La Corte di cassazione, nella sua composizione più autorevole, ha assunto la relativa decisione in data il 24 settembre 2020, decisione resa nota con l’informazione provvisoria dal seguente tenore: “Nella valutazione dello spazio minimo di tre metri quadrati si deve avere riguardo alla superficie che assicura il normale movimento e, pertanto, vanno detratti gli arredi tendenzialmente fissi al suolo, tra cui rientrano i letti a castello”.

Tale sentenza, già alla luce della suddetta informazione, si rivela confermativa dell’orientamento maturato in precedenza secondo cui, ai fini della determinazione dello spazio individuale minimo intramurario, pari o superiore a tre metri quadrati da assicurare a ogni detenuto, affinché lo Stato non incorra nella violazione del divieto di trattamenti inumani o degradanti, ex art. 3 della Convenzione EDU, come interpretato dalla conforme giurisprudenza della Corte EDU in data 8 gennaio 2013 nel caso Torreggiani c.
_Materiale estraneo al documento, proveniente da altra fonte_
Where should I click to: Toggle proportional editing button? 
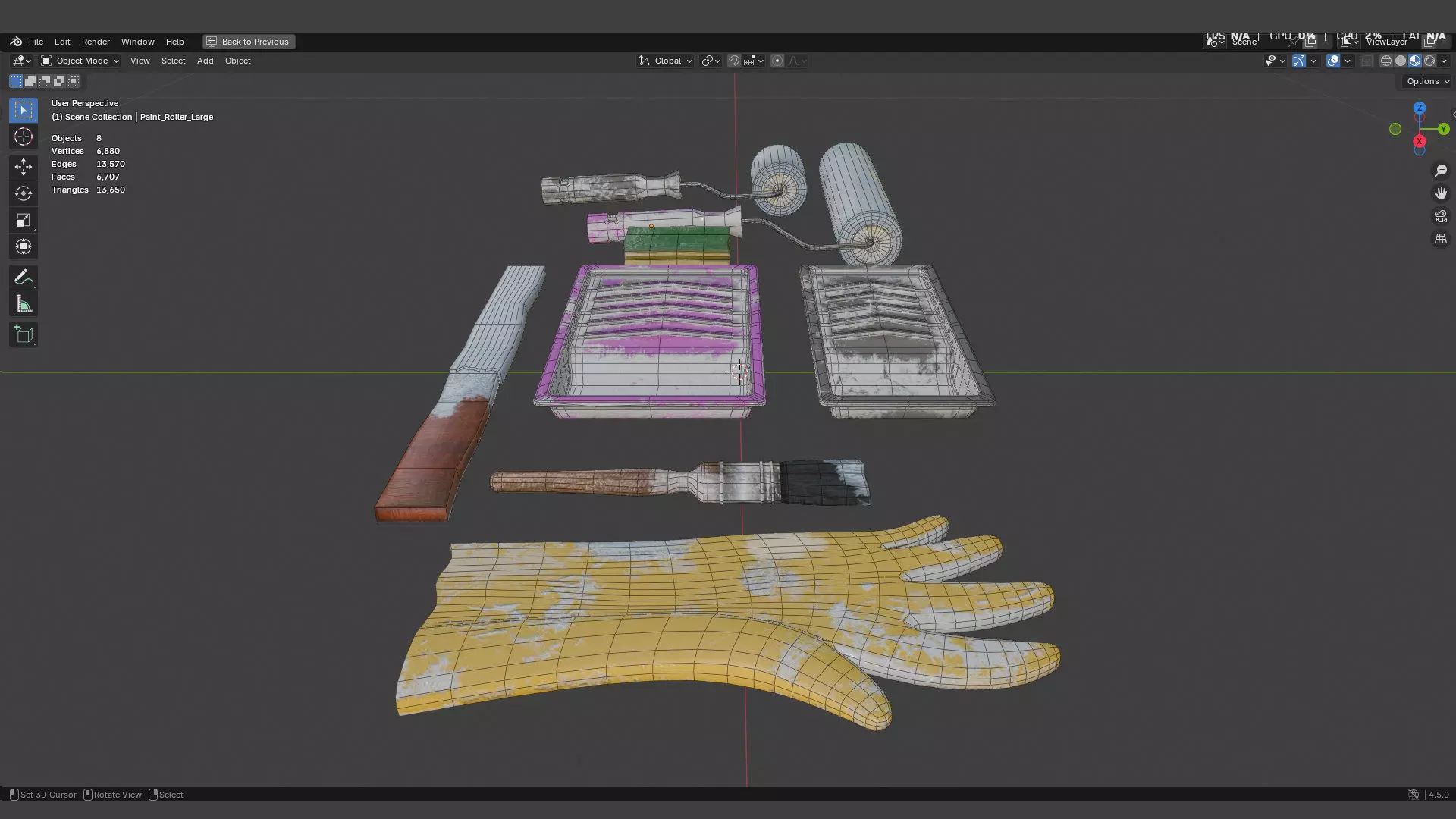coord(777,61)
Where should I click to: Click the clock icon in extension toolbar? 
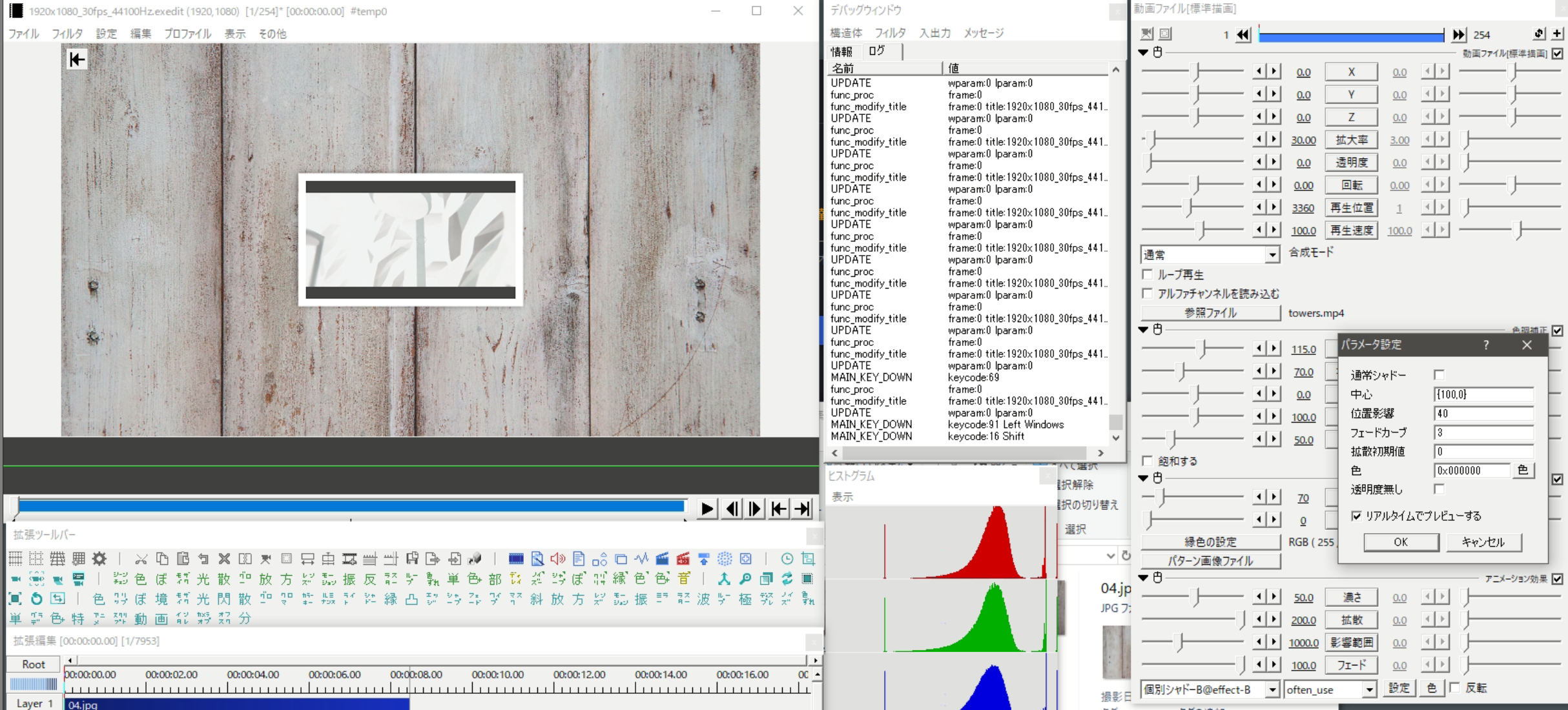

Italia, dalla superficie lorda della cella devono essere detratte l’area destinata ai servizi igienici e quella occupata da strutture tendenzialmente fisse, tra cui il letto, ove questo assuma la forma e struttura a castello, e gli armadi, appoggiati o infissi stabilmente alle pareti o al suolo, mentre non rilevano gli altri arredi facilmente amovibili come sgabelli o tavolini […]: linea che è stata ribadita anche dopo la decisione della Corte EDU citata dai giudici di merito […], con argomenti di contrasto alla lettura, obiettivamente riduttiva, della cosa giudicata interpretata di matrice convenzionale recepita dal Tribunale di sorveglianza di Ancona, anche la sentenza della Corte EDU Mugic c. Croazia del 28/10/2016 […] avendo posto al centro della verifica da compiersi l’enucleazione della superficie calpestabile e avendo sottolineato che è “importante determinare se i detenuti hanno la possibilità di muoversi normalmente nella cella”.

2.3. Il Collegio, condividendo e riaffermando l’indicato principio di diritto, conclude, pertanto, che allo stesso non si è attenuta la decisione impugnata quanto al metodo di calcolo dello spazio minimo da assicurare al detenuto, restando assorbita la tematica inerente ai fattori compensativi, pure sollevata dal ricorrente, la congruità della relativa motivazione dipendendo dalla verifica della sufficienza o meno della superficie minima e, se del caso, dell’entità mancante. […]”.